** BEGIN Text to read **

As far as nuclear energy and its history, it began with the creation of the Atomic Energy Commission which also developed the US’s nuclear weapons arsenal. The Navy had big role in nuclear reactor development as well. The AEC has jurisdiction over all nuclear technology, from weapons to reactors used by the military and reactors used for civilian energy. We’re talking about huge subsidies, if this counts, and it should.
In 1974 the AEC was split into the Energy Research and Development Administration (ERDA), and Nuclear Regulatory Commission. From wiki:
So, there was significant overlap of our nuclear weapons and nuclear energy research. I don’t know how much in total was spent, but we’re talking about massive subsidies to the nuclear industry.
Does the US have any federal agencies analogous to the AEC, ERDA, NRC for wind and solar, similarly funded? The DOE I’m sure supports research into wind, solar and other technologies. I assume it does, but I don’t think wind, solar or any other renewable energy technologies ever recieved even a tiny portion of what nuclear energy has had spent on it.
Some 2010 numbers and some longer perspective here although I don’t have the time right now to review it again in any detail. It seems to make the case that nuclear is currently paying more in than it takes but historically benefitted mightily from support. They do a good job of handling the external costs of various sources.

** END Text to read **
** BEGIN Dataset extract **

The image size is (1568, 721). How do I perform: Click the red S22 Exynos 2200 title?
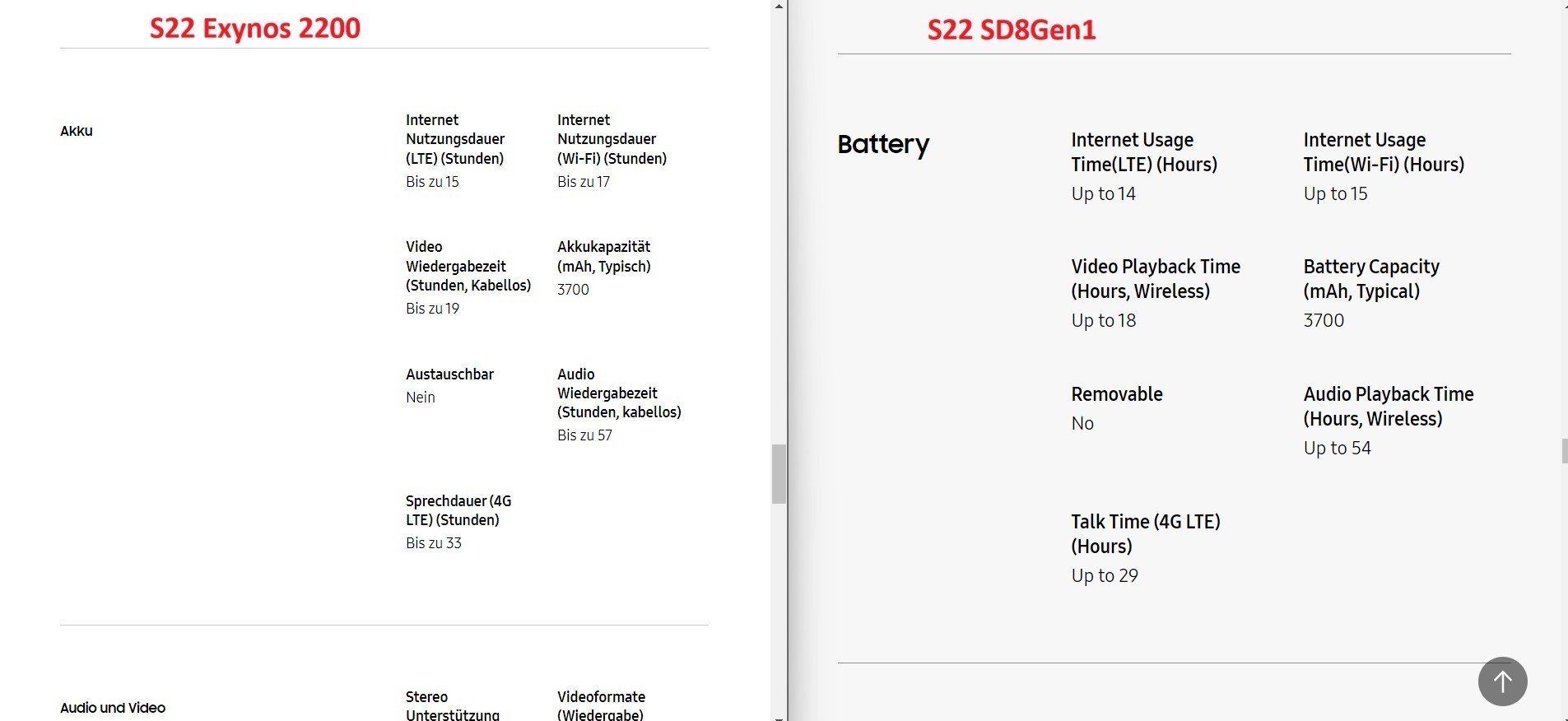pyautogui.click(x=254, y=28)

** END Dataset extract **

What you need to do:
Answer these questions from the text on nuclear energy subsidies, one per line:
(a) Which military branch does the text say played a big role in nuclear reactor development?
(b) In what year was the Atomic Energy Commission split?
(c) From what year are the numbers the text points to?

Written solution:
(a) The Navy
(b) 1974
(c) 2010